死神と恐れられる彼女は、こんなにも真っ直ぐ命を、他人を見つめる。
他人の中に存在する自分を探しているのだ。

どこまでも、子供のようで、それでいて……優しい。
感情は確かにあるのだ。表現出来ないだけで。人の子なのだから。


昔やってやったように、その夕焼け色を撫ぜる。
細くて柔らかいそれ。彼女の心のよう。


「……………」


軍人なんかじゃなかったら。

君は、どんなに優しく、あたたかい子になれただろうか。


人の痛みを、命の儚さを見つめ続けてきたその蒼の瞳は、まるで哀しみの色のようで。



***



目が覚めたら、ボーンクリスマスツリーの、いつもの休憩室にいた。
起きて一番に目に飛び込んできたのは、赤。燃える炎の色。
宵闇とは違う黒が立ち込めて、またそこに赤が咲く。


「……あれ…」

「寝過ぎだよ、サーシェ」

「ローワン…」

「あれっきり揺すっても起きないんだから、困ったものだよその熟睡の仕方。リクライニング起こしても気付きやしないんだから」

「……ここまで運んでくれたの…?ありがとう…」


いつもの簡易ベッドでなく、私はソファーにくの字で寝かされていた。起きると、隣に座ったローワンがPC端末を操作している。
不意にシャッター音が響いて、聞こえた方を見ると、いつも通り行儀悪くデスクに足を乗せて椅子にふんぞり返っている嘘界さんがいた。
彼が手にした携帯で撮った方向を見ると、ついさっき行ってきたばかりの第4隔離施設が襲撃を受けていた。

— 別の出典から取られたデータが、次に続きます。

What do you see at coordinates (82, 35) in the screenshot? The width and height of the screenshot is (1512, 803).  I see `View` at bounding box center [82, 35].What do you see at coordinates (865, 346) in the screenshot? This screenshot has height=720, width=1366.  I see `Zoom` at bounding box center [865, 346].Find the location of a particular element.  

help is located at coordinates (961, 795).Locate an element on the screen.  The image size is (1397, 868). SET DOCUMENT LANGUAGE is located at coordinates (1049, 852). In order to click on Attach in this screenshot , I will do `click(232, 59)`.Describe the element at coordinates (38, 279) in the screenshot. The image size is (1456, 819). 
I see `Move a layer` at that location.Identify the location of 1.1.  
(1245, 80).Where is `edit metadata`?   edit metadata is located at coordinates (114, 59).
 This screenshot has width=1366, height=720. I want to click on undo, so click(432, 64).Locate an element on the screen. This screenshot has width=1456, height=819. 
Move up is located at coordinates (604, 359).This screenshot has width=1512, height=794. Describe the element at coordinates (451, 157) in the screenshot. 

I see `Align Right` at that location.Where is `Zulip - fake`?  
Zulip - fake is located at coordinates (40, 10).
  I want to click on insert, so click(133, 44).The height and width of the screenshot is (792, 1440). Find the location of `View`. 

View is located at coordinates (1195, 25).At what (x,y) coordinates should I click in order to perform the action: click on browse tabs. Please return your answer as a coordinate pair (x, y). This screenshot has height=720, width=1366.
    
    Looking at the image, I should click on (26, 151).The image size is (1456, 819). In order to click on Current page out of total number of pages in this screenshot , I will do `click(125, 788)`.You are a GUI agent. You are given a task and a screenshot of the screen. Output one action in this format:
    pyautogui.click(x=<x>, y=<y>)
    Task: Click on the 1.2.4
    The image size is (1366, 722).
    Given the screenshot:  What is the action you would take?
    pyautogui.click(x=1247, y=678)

「少佐。第4隔離施設長からの連絡です。施設は我々で守り切る。手出しは無用≠ニのこと」

「了解。ではいってきます」


立ち上がった嘘界さんを振り返るようにしてローワンがまた言う。
ローワンは嘘界さんのこのペースが苦手だと言っていた。予測不可能すぎる、と。
いつだったか、私もそれそっくりだと言われた覚えがある。


「いえ、ですから手出し無用と」

「勿論手出しはしません。見るだけですよ、見るだけ。

サーシェ、ついてきなさい」

「ん…はーい」

「お前、そんな寝ぼけ眼で大丈夫か?」

「大丈夫…いっぱい寝た…」

「だから心配なんだよ」


被っていたジャケットに袖を通し、前は閉めずにそのままで立ち上がる。
ふああ、と大きく漏れた欠伸を手で隠しながら嘘界さんの後ろについていく。
ローワンはいつまでも心配性さんだなぁ。